— Stated goal a —
Turn the listing that follows the forum thread into a numbered list, skipping blank lines and leaving out the pictures.

** begin Excerpted passage **

# Looking for Advice on Inexpensive Desk Monitors



## Reid Rosefelt (May 8, 2019)

I'm moving my studio in a different place in my apartment, so I'm moving my monitors there. 

But I'd still like to have something small and decent-sounding at my current desk. I will continue to play and listen to music here, but pristine quality is not as important.

I'm looking for something in the $100 to $200 range. What do you suggest?

Thanks!


----------



## Paul Grymaud (May 8, 2019)

Hmm... *Playmobil #5610*
Low quality but small and low budget. 
4 monitors + synth + guitar + mikes...
No problem (noise) with Your neighbours


----------



## Reid Rosefelt (May 8, 2019)

Paul Grymaud said:


> Hmm... *Playmobil #5610*
> Low quality but small and low budget.
> 4 monitors + synth + guitar + mikes...
> No problem (noise) with Your neighbours


Thank you.  This looks awesome, but at the moment I'm considering the PreSonus Eris series, until I hear a better suggestion.

I generally use headphones with SonarWorks at my desk. Getting this second set of speakers is more for just getting some sound out my computer, YouTube, etc. Again, I'm not going to be mastering with them.

** end Excerpted passage **
** begin Records shown **

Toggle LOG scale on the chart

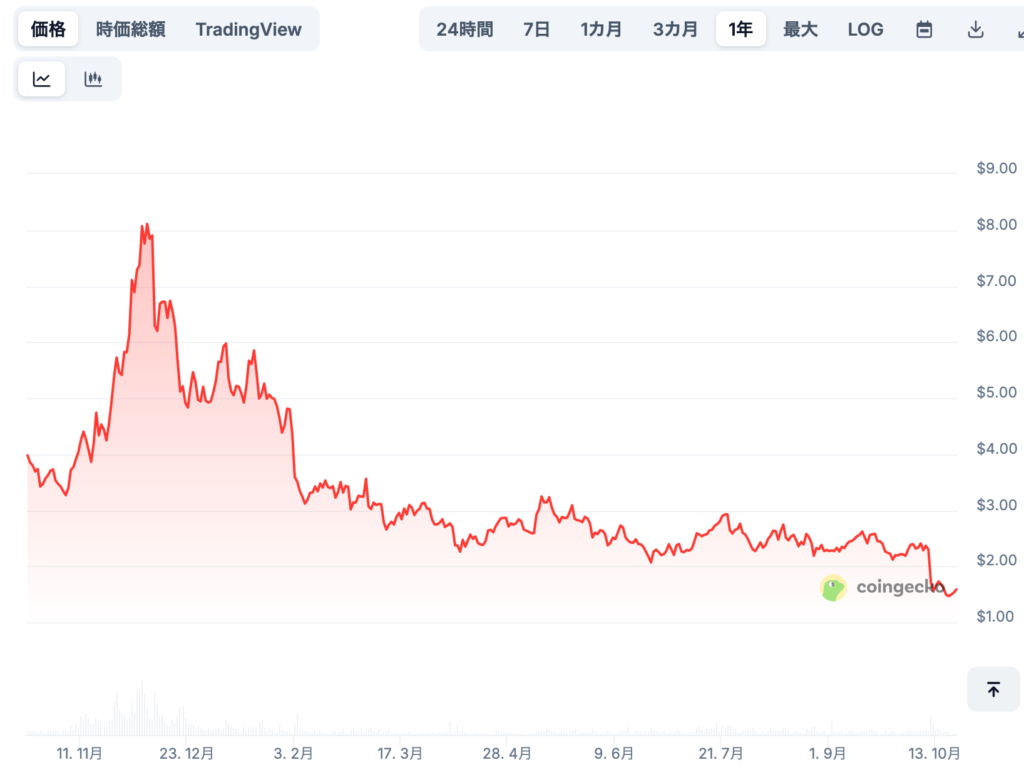click(x=865, y=29)
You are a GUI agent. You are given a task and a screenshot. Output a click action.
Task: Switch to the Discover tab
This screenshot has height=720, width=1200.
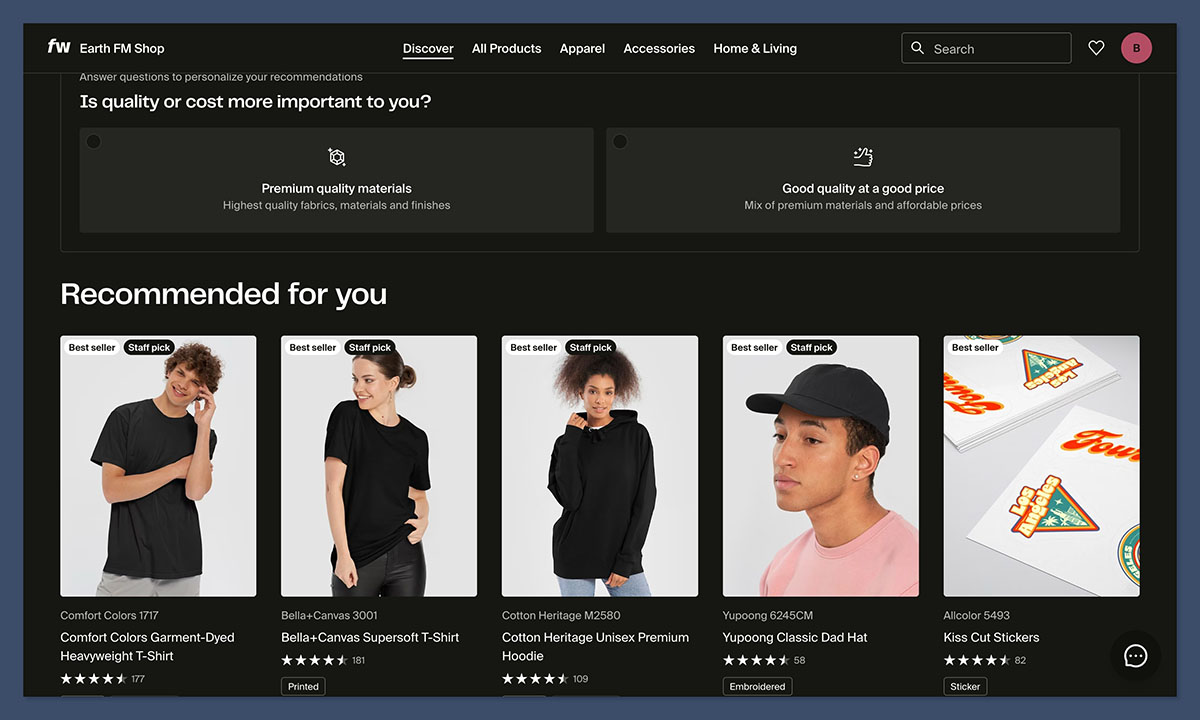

** end Records shown **

— Stated goal b —
Rewrite everything from "I'm moving my studio" down to "Grymaud (May 8, 2019)" in the forum thread above, substituting "workspace" for "studio".

— Full solution a —
1. Toggle LOG scale on the chart
2. click(x=865, y=29)
3. You are a GUI agent. You are given a task and a screenshot. Output a click action.
4. Task: Switch to the Discover tab
5. This screenshot has height=720, width=1200.

— Full solution b —
I'm moving my workspace in a different place in my apartment, so I'm moving my monitors there. 

But I'd still like to have something small and decent-sounding at my current desk. I will continue to play and listen to music here, but pristine quality is not as important.

I'm looking for something in the $100 to $200 range. What do you suggest?

Thanks!


----------



## Paul Grymaud (May 8, 2019)